(Pointing data for screenshots)
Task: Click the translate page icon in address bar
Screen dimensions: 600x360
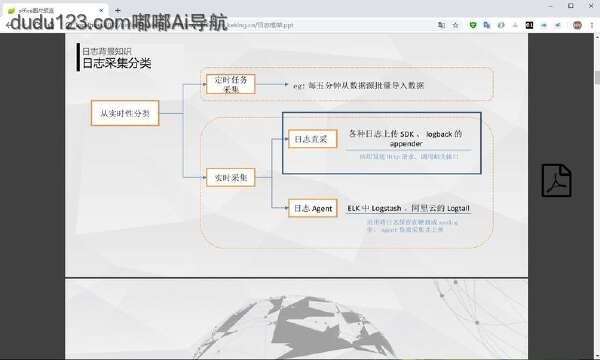Action: [441, 25]
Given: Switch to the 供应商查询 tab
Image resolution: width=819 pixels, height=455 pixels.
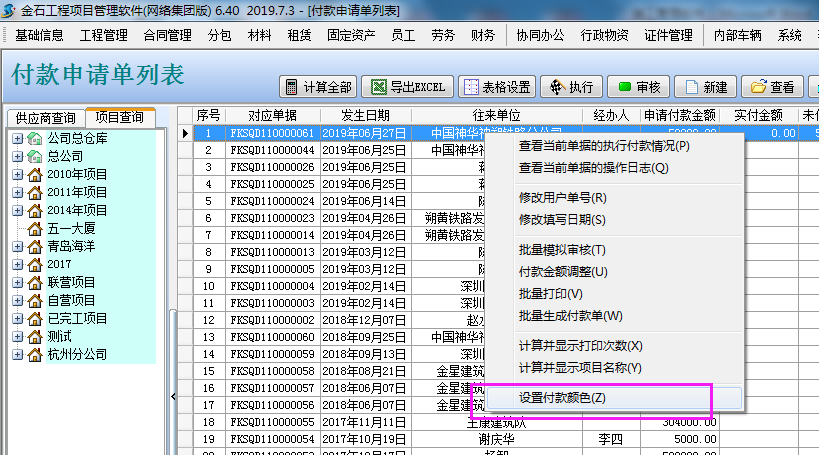Looking at the screenshot, I should 45,118.
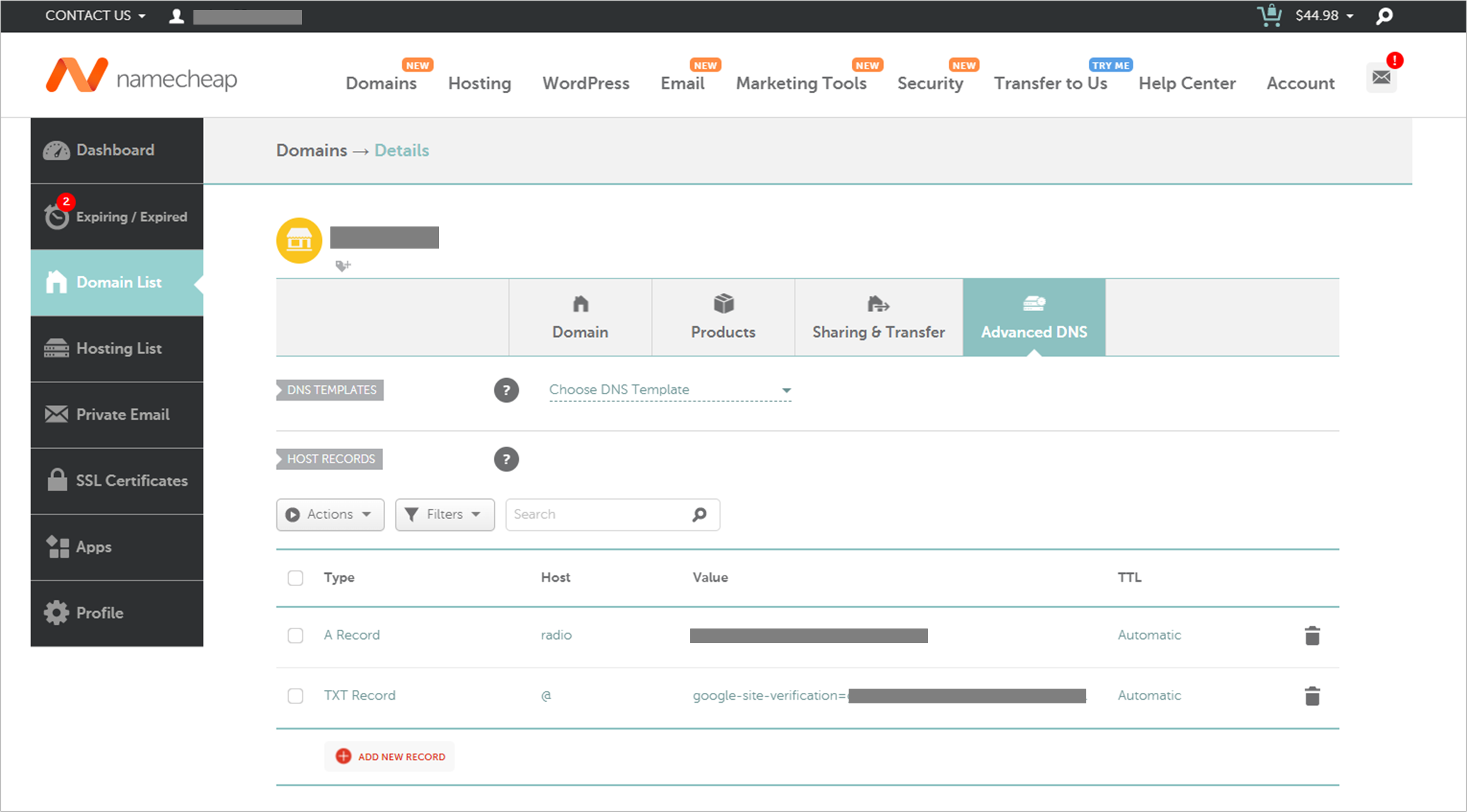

**Work to be completed:** Copy every one of the lines above word for word, leaving out the pictures.

**Output for this task:**
Task: Click the translate page icon in address bar
Screen dimensions: 600x360
Action: [441, 25]
Given: Switch to the 供应商查询 tab
Image resolution: width=819 pixels, height=455 pixels.
Looking at the screenshot, I should 45,118.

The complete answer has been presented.